━━ Dataset records

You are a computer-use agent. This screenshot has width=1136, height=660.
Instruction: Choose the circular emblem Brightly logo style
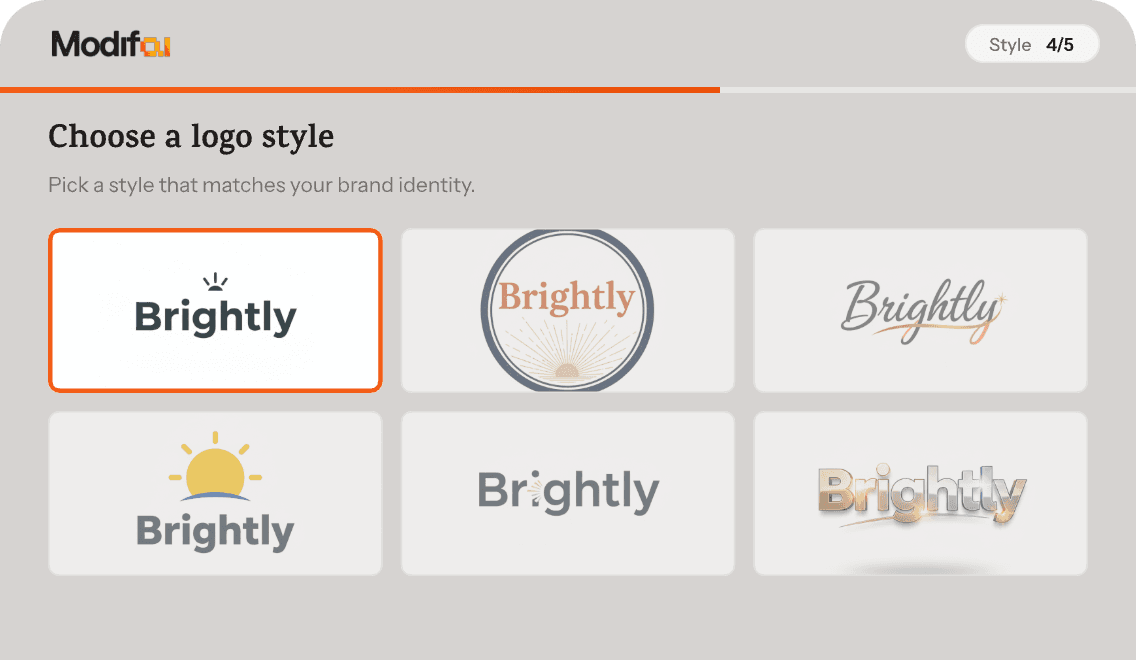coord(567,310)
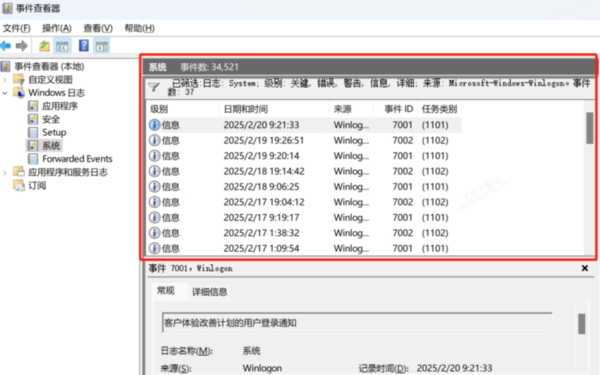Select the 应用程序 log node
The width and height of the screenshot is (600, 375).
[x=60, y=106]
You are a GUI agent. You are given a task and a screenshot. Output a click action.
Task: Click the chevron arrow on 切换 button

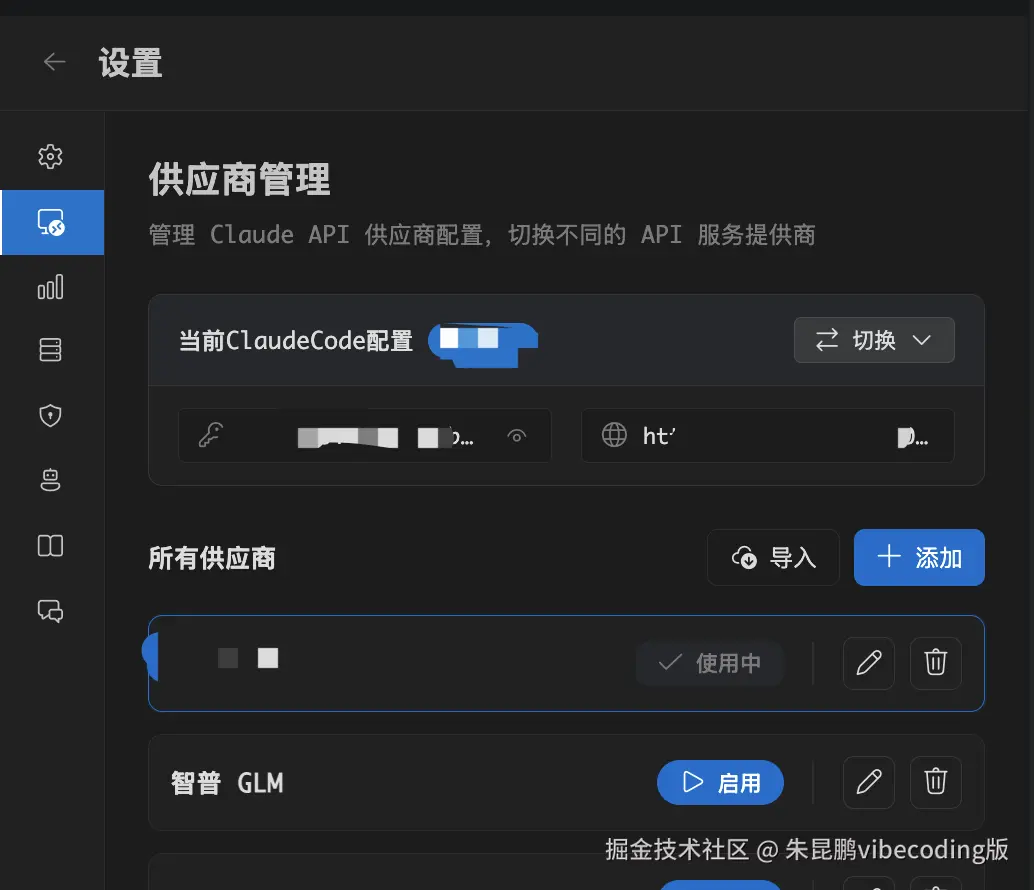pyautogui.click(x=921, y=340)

━━━━
━━ Dataset records

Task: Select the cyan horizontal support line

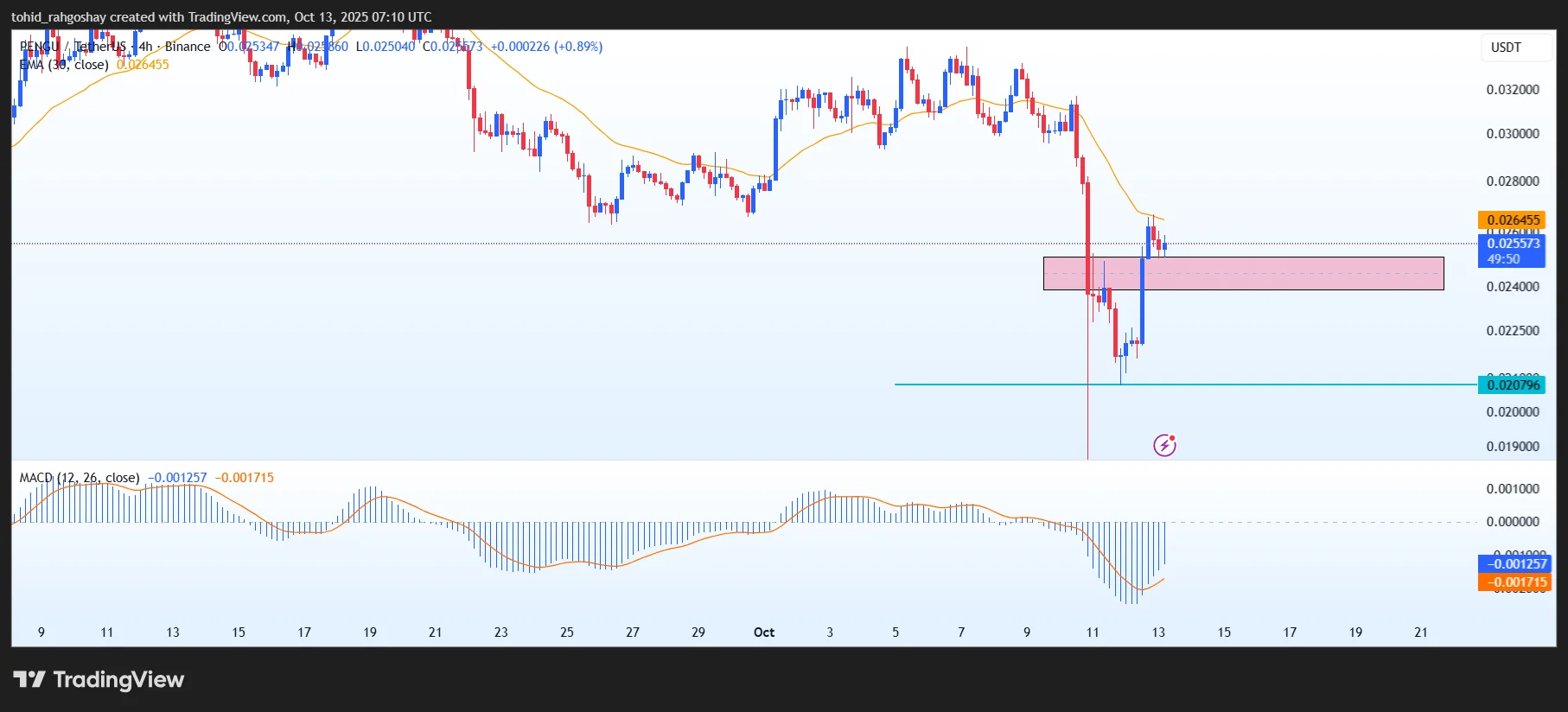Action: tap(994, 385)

━━━━
━━ Dataset records

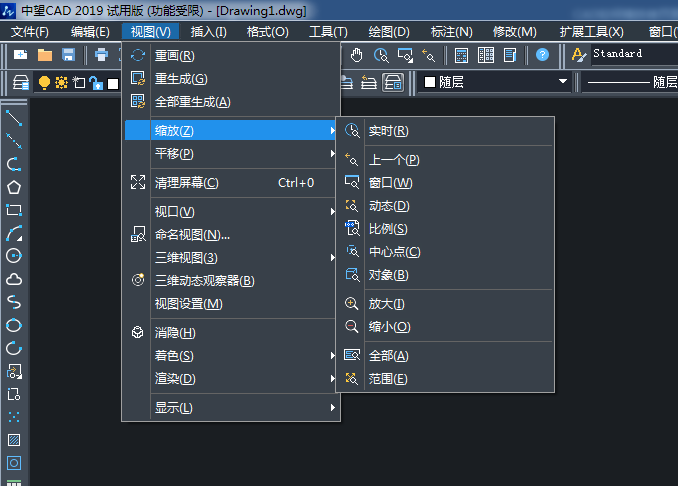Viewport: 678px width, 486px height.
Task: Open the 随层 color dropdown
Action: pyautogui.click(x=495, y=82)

━━━━

_Task goal:_
Within the entries, find all lines holding "agent" and copy each one.

_Written answer:_
You are a computer-use agent. This screenshot has width=1136, height=660.
You are a GUI agent. You are given a task and a screenshot. Output a click action.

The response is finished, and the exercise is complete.